Directions for this task: Below is a block of records; return all of them exactly, but without the images.
Source material below:
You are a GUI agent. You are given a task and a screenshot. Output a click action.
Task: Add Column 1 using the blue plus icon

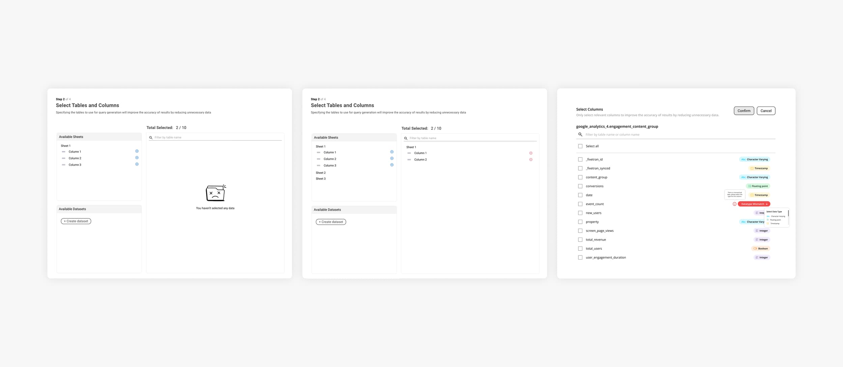(137, 151)
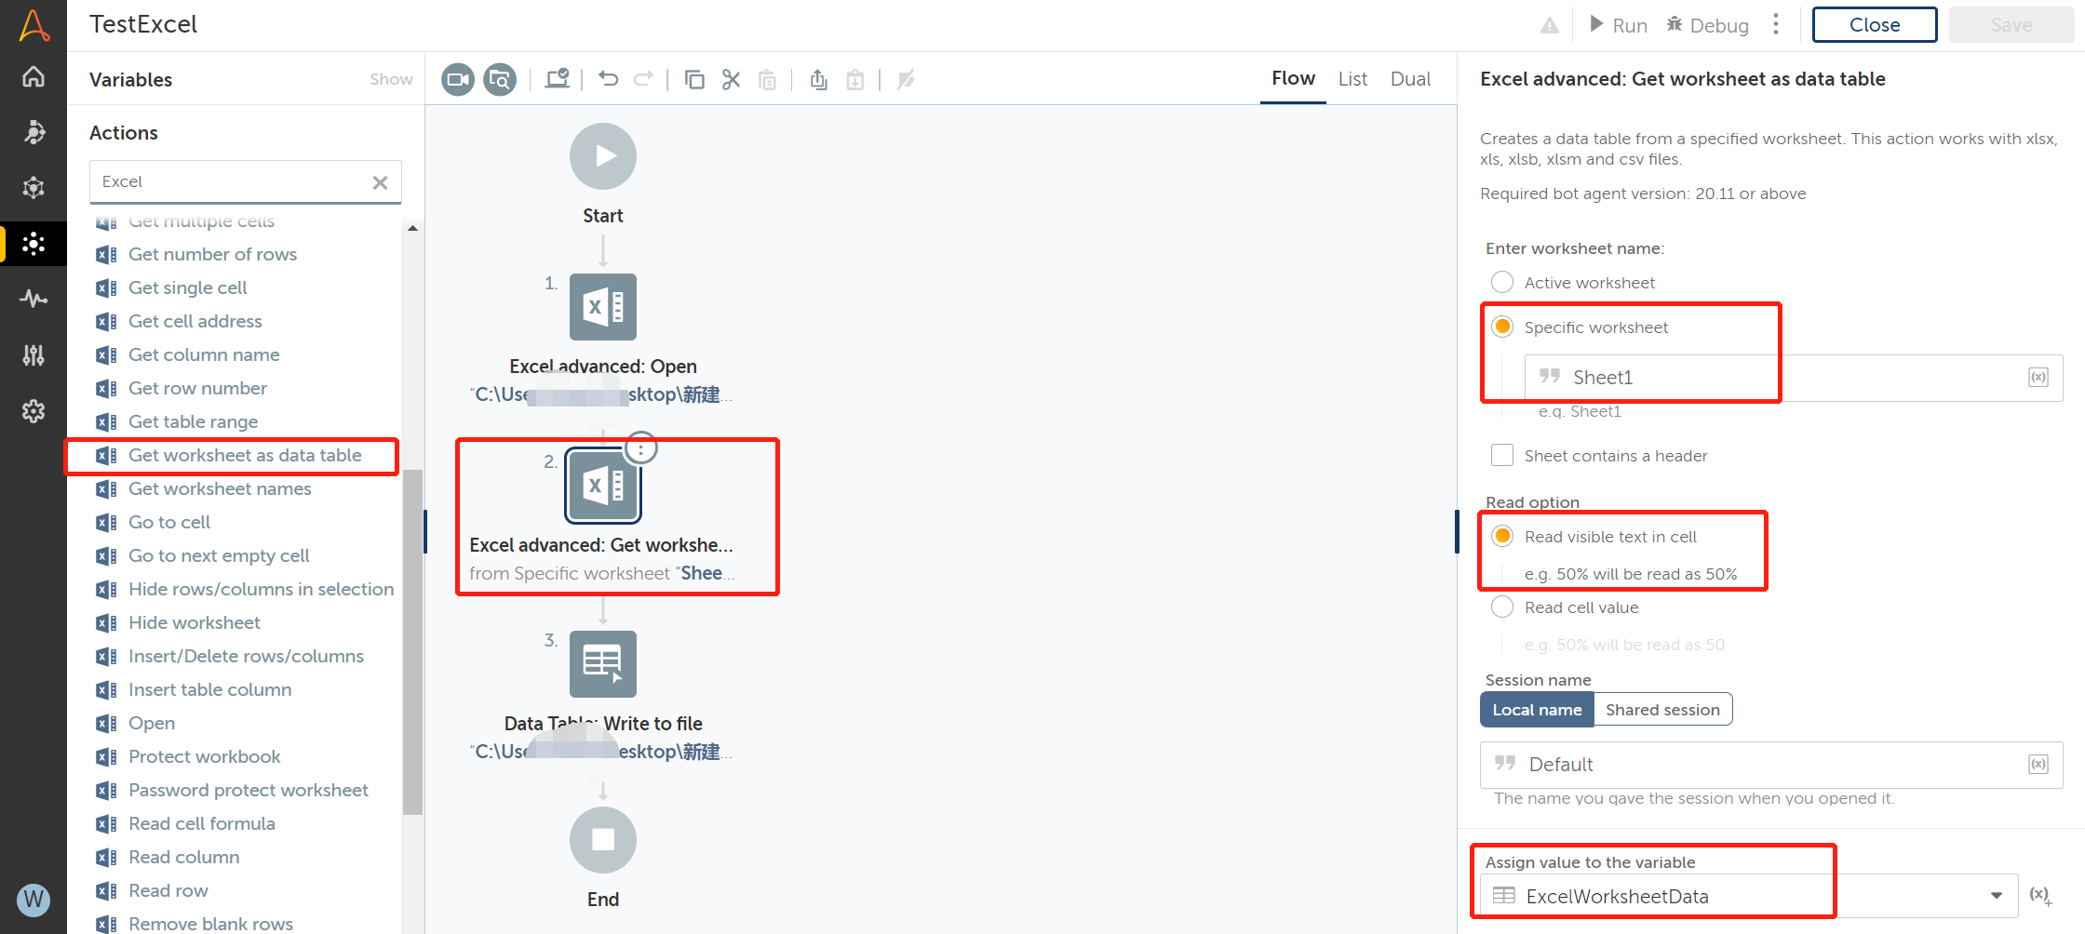Switch to the Dual tab
The height and width of the screenshot is (934, 2085).
coord(1410,78)
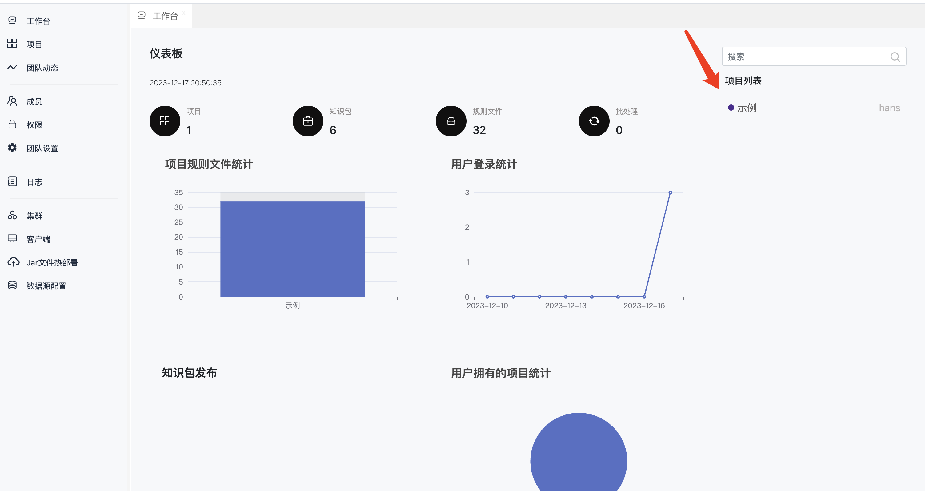The width and height of the screenshot is (925, 491).
Task: Click the black 知识包 briefcase circle icon
Action: pos(308,121)
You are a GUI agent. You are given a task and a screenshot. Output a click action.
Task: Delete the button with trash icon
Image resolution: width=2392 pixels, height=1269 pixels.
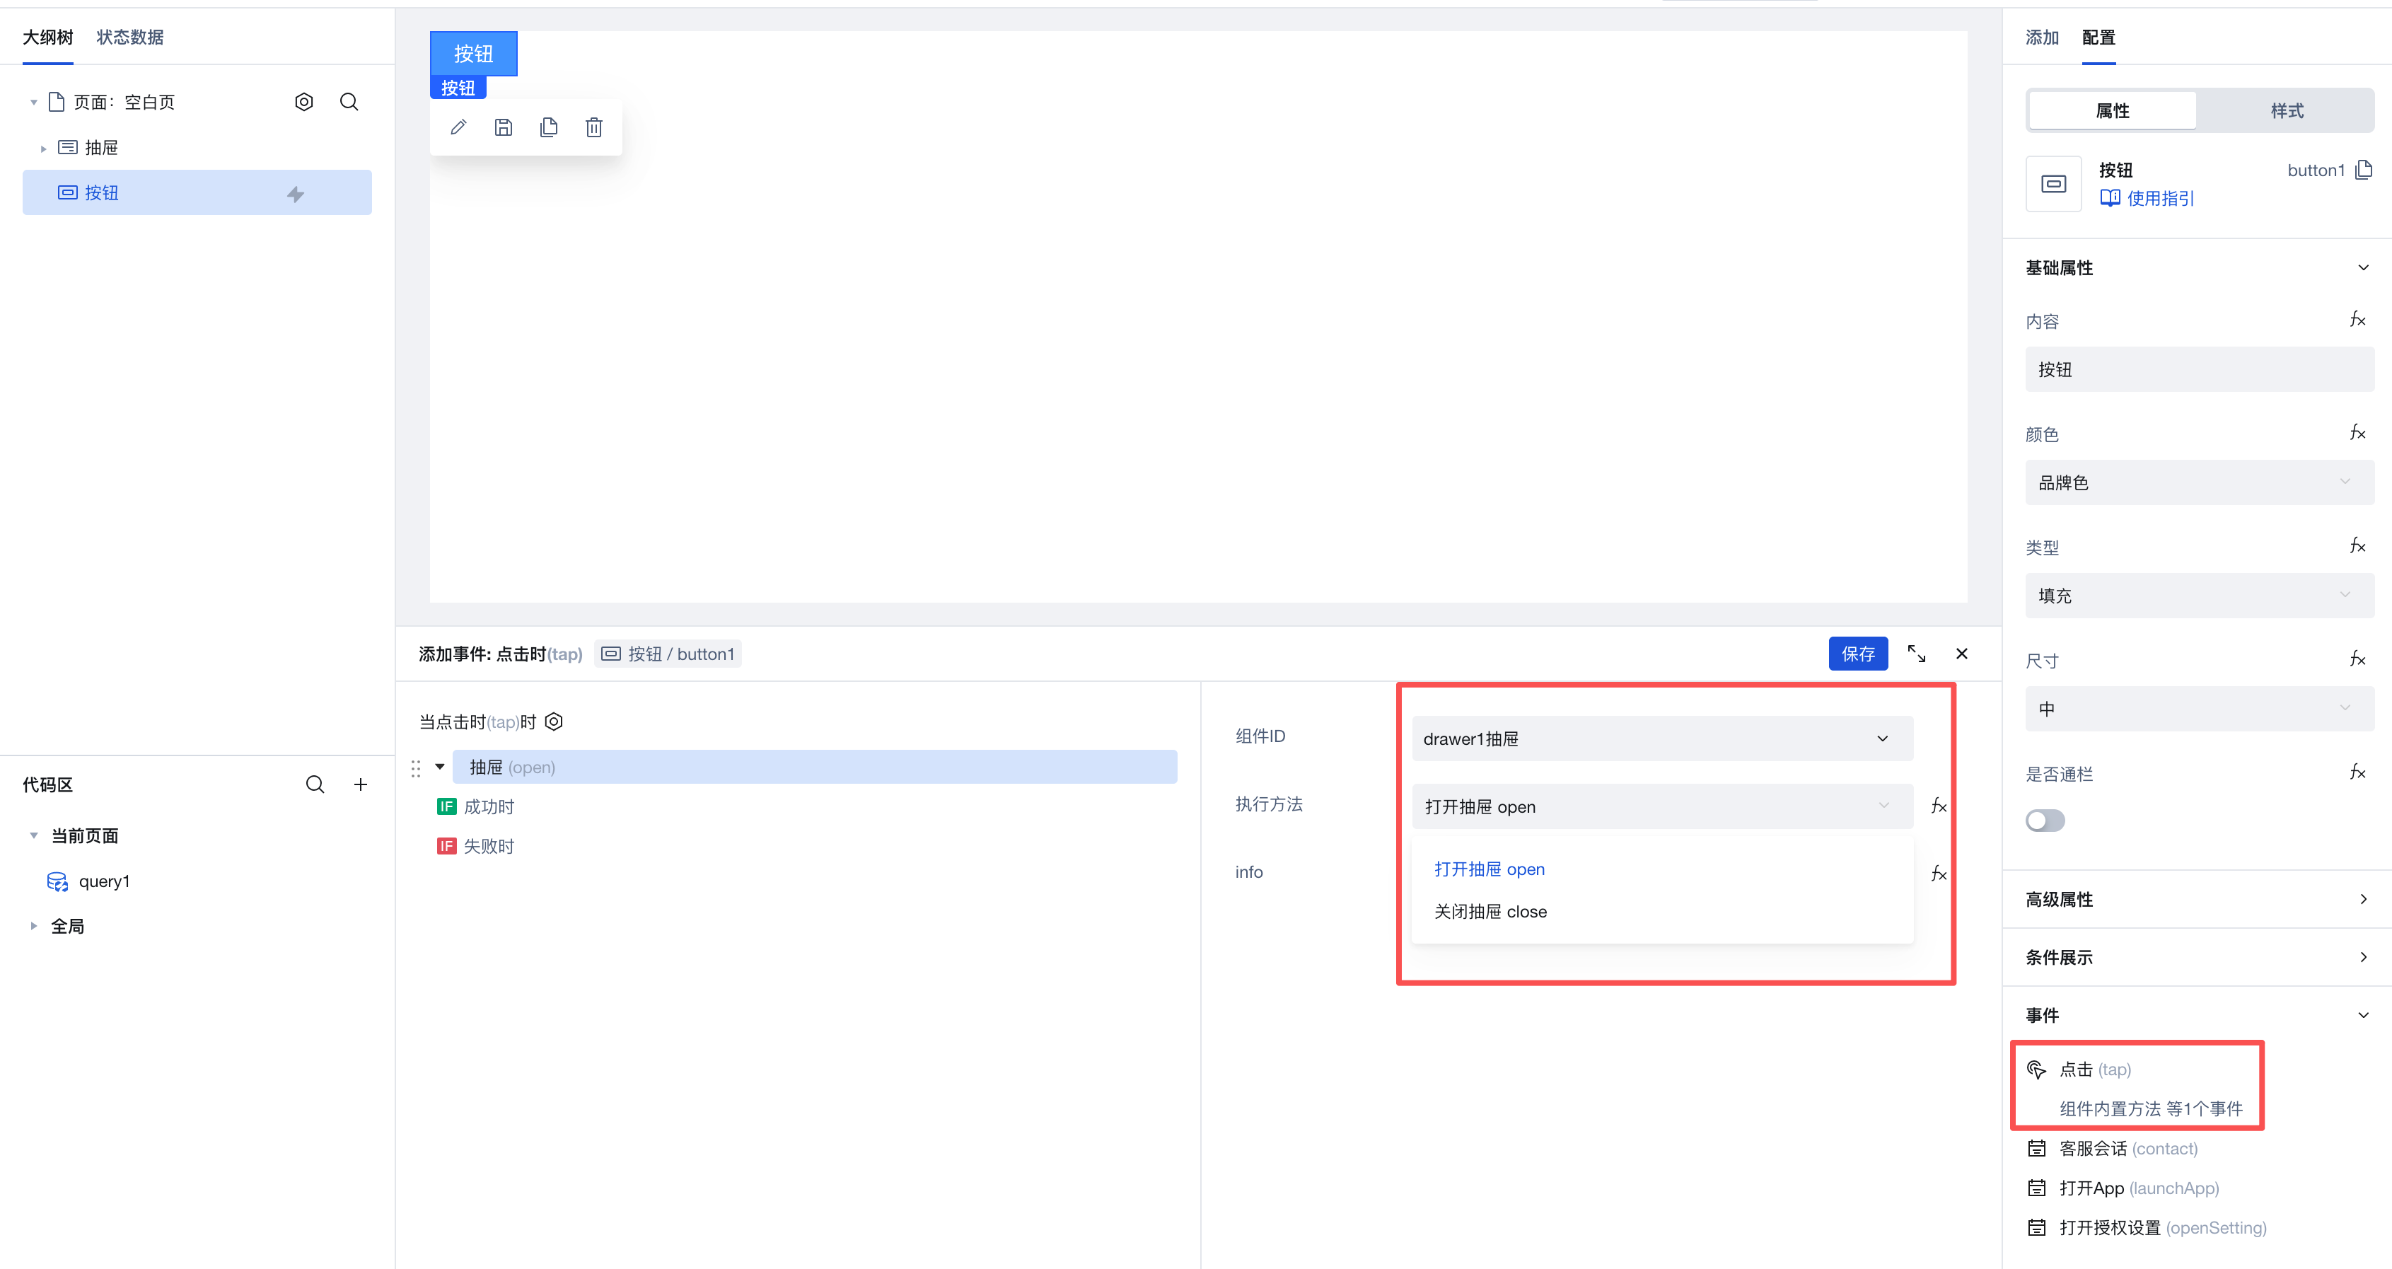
End of Source material.
Solved exercise:
You are a GUI agent. You are given a task and a screenshot. Output a click action.
Task: Add Column 1 using the blue plus icon

(137, 151)
Switch to the Dual tab
The height and width of the screenshot is (934, 2085).
coord(1410,78)
The width and height of the screenshot is (925, 491).
Task: Click the black 知识包 briefcase circle icon
Action: pos(308,121)
You are a GUI agent. You are given a task and a screenshot. Output a click action.
Task: Delete the button with trash icon
Image resolution: width=2392 pixels, height=1269 pixels.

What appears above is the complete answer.